Wang-foung frappé des raisons de Tou-kin, se conforma à son avis.

Le royaume de Ki-pin est effectivement un pays très riche, très commerçant et où les négocians font de grands profits. Par la suite ils vinrent une fois chaque année, durant une certaine période, au bout de laquelle on n’entendit plus parler d’eux jusqu’au temps de la seconde dynastie des Weï (5e siècle de J. C.). Leur capitale passait pour une très belle ville.

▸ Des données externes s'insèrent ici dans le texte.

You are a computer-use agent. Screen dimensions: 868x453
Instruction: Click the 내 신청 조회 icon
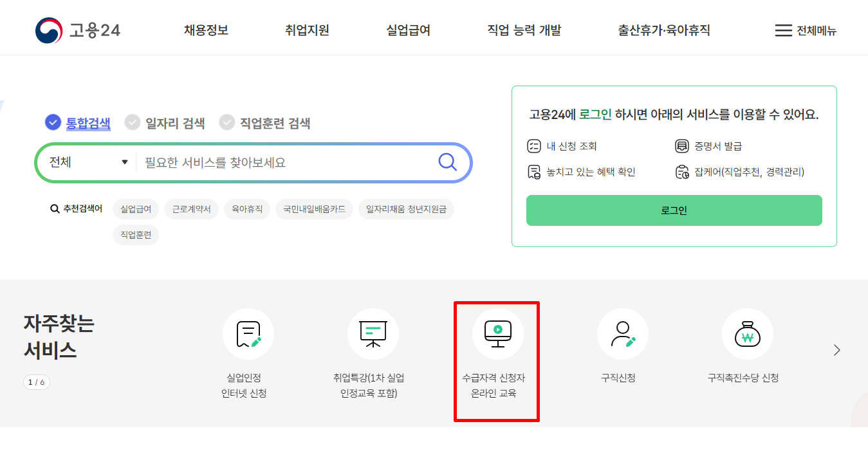(x=535, y=146)
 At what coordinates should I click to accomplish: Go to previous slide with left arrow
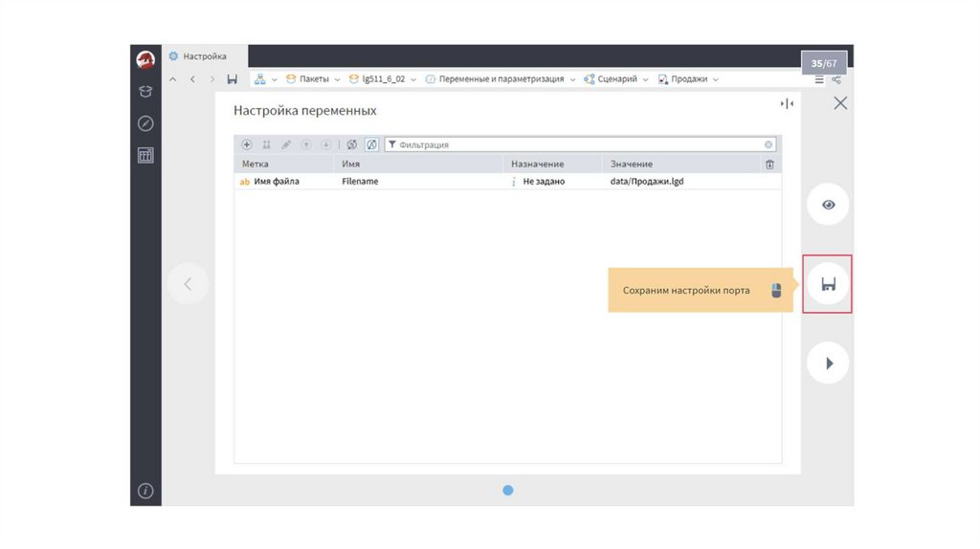188,283
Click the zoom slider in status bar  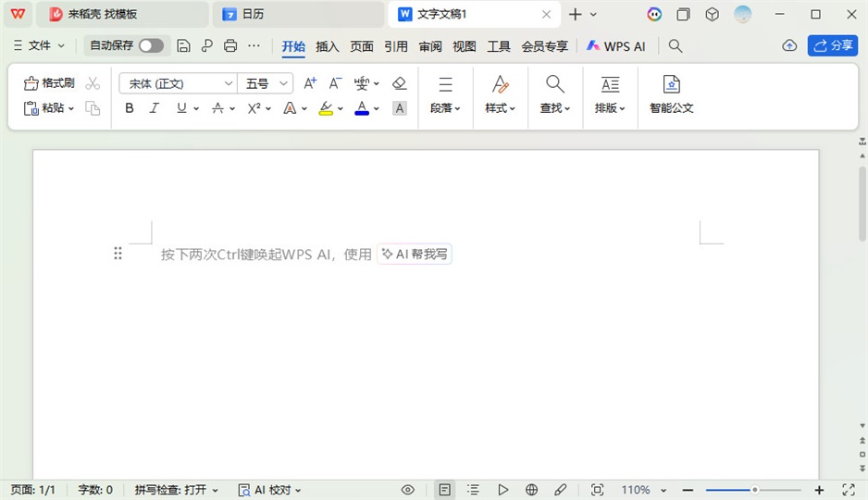(754, 490)
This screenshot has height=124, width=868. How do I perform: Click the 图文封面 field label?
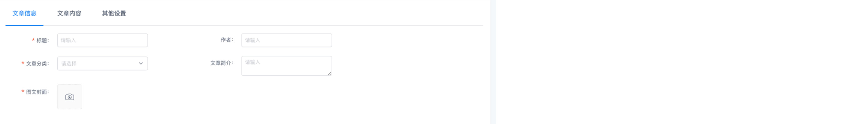coord(37,92)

Au temps des Souï, on appelait ce pays royaume de Tsao, et on le disait situé au sud-ouest des montagnes Bleues. Les historiens des Souï assurent du moins que ce royaume était le Ki-pin du temps des Han. Leur roi appartenait à la famille Chao-wou et il était parent ou allié des rois de Khans kiu (Sogdiane). Il avait sous ses ordres dix mille soldats. Des lois sévères entretenaient le bon ordre dans l’État. L’homicide et le vol étaient punis de mort. Ils avaient beaucoup de pratiques superstitieuses. Dans les montagnes Bleues, il y a des gens qui adorent le Dieu du ciel. Leurs rites sont très recherchés ; ils construisent des édifices d’or et d’argent ; la terre est recouverte de ce dernier métal. Devant le temple il y a une vertèbre de poisson, au travers du trou de laquelle un cheval et son cavalier peuvent entrer et sortir. Le roi porte un bonnet fait en tête de bœuf, et s’assied sur un trône construit en forme de cheval d’or.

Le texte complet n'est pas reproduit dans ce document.